Memorial Day marks the unofficial start of summer as Delaware Valley residents head down the shore.
Sea levels at the Jersey shore are expected to rise 3 feet by the end of the century. But is Armageddon at hand?
Two things are happening that threaten the stretch of beach along the shore. New Jersey is sinking, and sea levels are rising. That means more beach erosion, a loss of marshlands and perhaps stronger storms. But Rutgers University professor Ken Miller says it’s not time to sell your beach house.
“Is this going to happen in the next decade? The answer is no. Is this going to happen by the end of my mortgage? No,” said Miller. “Will this impact my grandkids? And the answer is yes.”
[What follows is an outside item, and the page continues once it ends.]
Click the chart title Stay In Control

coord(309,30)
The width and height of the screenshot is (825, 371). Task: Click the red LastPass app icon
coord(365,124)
To maintain the beaches, Miller said, will require more money for beach replenishment. Homeowners can also expect long-range weather predictions to raise insurance rates.
“Now you’re sitting there on your deck looking at the ocean or the bay, and you realize well there is a cost to maintain this lifestyle,” said Miller. “The cost in terms of beach replenishment, the cost in terms of more flooding, the cost of higher insurance rates. It doesn’t mean you should evacuate the Jersey Shore and kill real estate prices, but there is a cost.”
Miller, a professor of earth and planetary sciences, said the ocean could rise a foot by 2050. By comparison, he said, the sea level at Atlantic City rose about a foot in the last century. Atlantic City hasn’t gone anywhere, but without beach-replenishment projects, Miller says, there wouldn’t be any sand to on which to sunbathe.